### Data
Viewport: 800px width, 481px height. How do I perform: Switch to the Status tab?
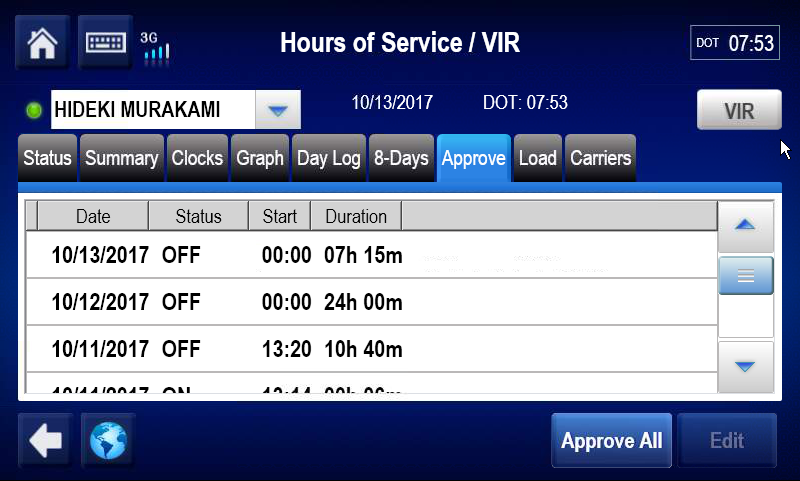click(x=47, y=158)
--
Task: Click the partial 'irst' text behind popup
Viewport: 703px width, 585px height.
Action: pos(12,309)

### Stated task
Transcribe the records starting at the line that contains "Viewport: 800px width, 481px" and stopping after the line that contains "click(x=47, y=158)", including both of those lines. Leave the pictures out of your answer.

### Task response
Viewport: 800px width, 481px height. How do I perform: Switch to the Status tab?
click(x=47, y=158)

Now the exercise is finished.